X-Force (2014) Review

Simon Spurrier
Rock-He Kim
Why do we have yet another incarnation of X-Force? Well, Cable gives a Mutant Without Boarders diatribe as the motive and mission behind X-Force. Mutants need to reclaim their foothold and protect and fight for every mutant regardless of political affiliation. Yeah, does it sound a little like Metal Gear? Because Psyloche thought so, and she pokes fun at Cable for it. Also, Cable believes there needs to be a unification between the mutant tribes in order to protect themselves from other nations. This is interesting because we see Cable dealing with all the leaders from various factions of mutants. This will inevitably add political elements and cameos to keep things fresh. Regardless, Spurrier lets his characters Marrow, Fantomex, and Psylocke assure us this isn’t a book to be taken seriously. Marrow’s new incarnation is a punk rocker who has an insatiable blood lust. Because Marrow’s internal monologues often break the fourth wall, it’s hilarious when Psylocke will telepathically interrupt us, so Psylocke can refocus Marrow on the mission. Also, for fans of Fantomex it’s refreshing that he is back to being his sleazy sex addict self who is constantly pining for Psylocke’s affections. I always felt that Fantomex is a character who shouldn’t take himself too seriously, and FantomexMax and Wolverine and the X Men are good examples of why. With Cable, Fantomex, and Marrow, being over the top caricatures who can’t help but get in their own way, Betsy “Psylocke” Braddock is by far the most relatable. From her bringing Marrow and Cable back through the fourth wall, to her poking fun at the metafictional humor, bizarre situations and character types, Psylocke is definitely on the readers side. When we get lost in Spurrier’s fun house, it will be Psylocke who will guide us through this freak show.

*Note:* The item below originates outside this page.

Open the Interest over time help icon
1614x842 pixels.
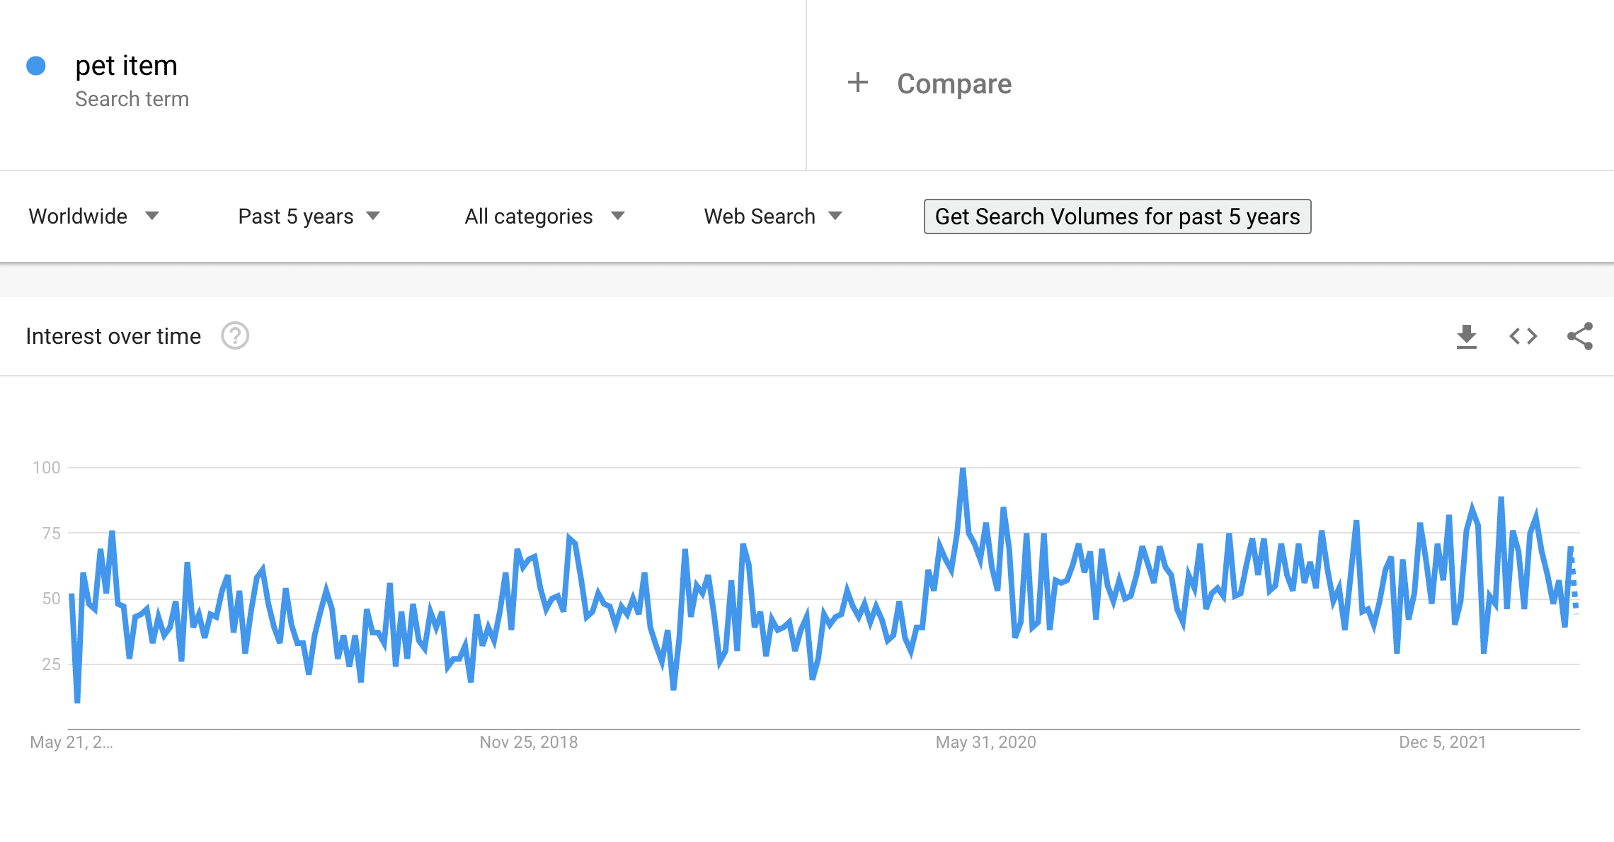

Rock-He Kim’s artwork is phenomenal. For once, what you see on the cover is what you get inside. This X Force still retains that muscular style that has defined X Force over their years. However, unlike Liefeld’s ability to invent new muscles for every new action sequence, Kim has his characters anatomy under control. It’s also interesting how Kim will contrast the hyper real depictions of the backgrounds, weapons, and machinery with his sharp and sketchy characters. This imaginative rendering makes the characters pop into the readers focus and also gives it a cyber-punk feel.
X titles are known for their heavy-handed drama and morals, but like Marrow told us this isn’t a story for over-thinking the hows and whys and instead let the boring people figure all that technical detail out. Instead, this is a story that promises to be a fun ride. So, for those who missed Simon Spurrier’s blitzed out but clever X-Men legacy run, this is a good time to jump into his new madcap adventure.